Data extracted from a collection
----------

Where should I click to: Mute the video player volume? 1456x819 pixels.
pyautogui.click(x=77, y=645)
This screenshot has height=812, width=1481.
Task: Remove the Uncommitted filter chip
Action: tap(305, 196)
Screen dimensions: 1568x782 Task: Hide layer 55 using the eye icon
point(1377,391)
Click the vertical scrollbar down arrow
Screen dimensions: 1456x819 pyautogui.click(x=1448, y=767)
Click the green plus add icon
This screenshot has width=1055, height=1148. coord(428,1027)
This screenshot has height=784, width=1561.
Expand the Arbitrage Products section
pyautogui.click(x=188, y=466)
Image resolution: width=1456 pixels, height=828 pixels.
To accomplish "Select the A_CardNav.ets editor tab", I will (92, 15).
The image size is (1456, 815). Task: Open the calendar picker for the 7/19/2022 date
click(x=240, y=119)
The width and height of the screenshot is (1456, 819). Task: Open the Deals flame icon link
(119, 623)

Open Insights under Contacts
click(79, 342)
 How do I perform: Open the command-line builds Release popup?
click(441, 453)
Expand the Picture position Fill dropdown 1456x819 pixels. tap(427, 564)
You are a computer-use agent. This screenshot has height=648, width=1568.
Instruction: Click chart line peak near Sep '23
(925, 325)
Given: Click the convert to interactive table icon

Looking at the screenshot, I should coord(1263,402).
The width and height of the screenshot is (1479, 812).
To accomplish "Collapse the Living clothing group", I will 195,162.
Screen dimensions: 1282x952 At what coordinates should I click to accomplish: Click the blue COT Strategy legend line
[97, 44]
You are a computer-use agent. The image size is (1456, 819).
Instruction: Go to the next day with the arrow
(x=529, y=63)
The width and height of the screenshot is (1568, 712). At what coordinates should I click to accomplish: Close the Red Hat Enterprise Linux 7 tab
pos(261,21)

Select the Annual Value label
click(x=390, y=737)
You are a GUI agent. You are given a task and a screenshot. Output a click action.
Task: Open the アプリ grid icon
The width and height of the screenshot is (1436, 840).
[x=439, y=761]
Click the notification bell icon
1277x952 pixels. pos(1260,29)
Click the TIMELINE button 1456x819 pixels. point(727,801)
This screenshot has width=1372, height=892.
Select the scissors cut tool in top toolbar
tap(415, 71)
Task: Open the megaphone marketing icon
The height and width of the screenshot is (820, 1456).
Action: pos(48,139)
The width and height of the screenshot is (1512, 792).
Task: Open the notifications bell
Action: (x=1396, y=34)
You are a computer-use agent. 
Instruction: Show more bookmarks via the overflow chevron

----------

## Assigned task:
From the records given above, copy all lines containing "agent".

## Reply:
You are a computer-use agent. This screenshot has height=648, width=1568.
You are a computer-use agent. The image size is (1456, 819).
You are a GUI agent. You are given a task and a screenshot. Output a click action.
You are a computer-use agent. 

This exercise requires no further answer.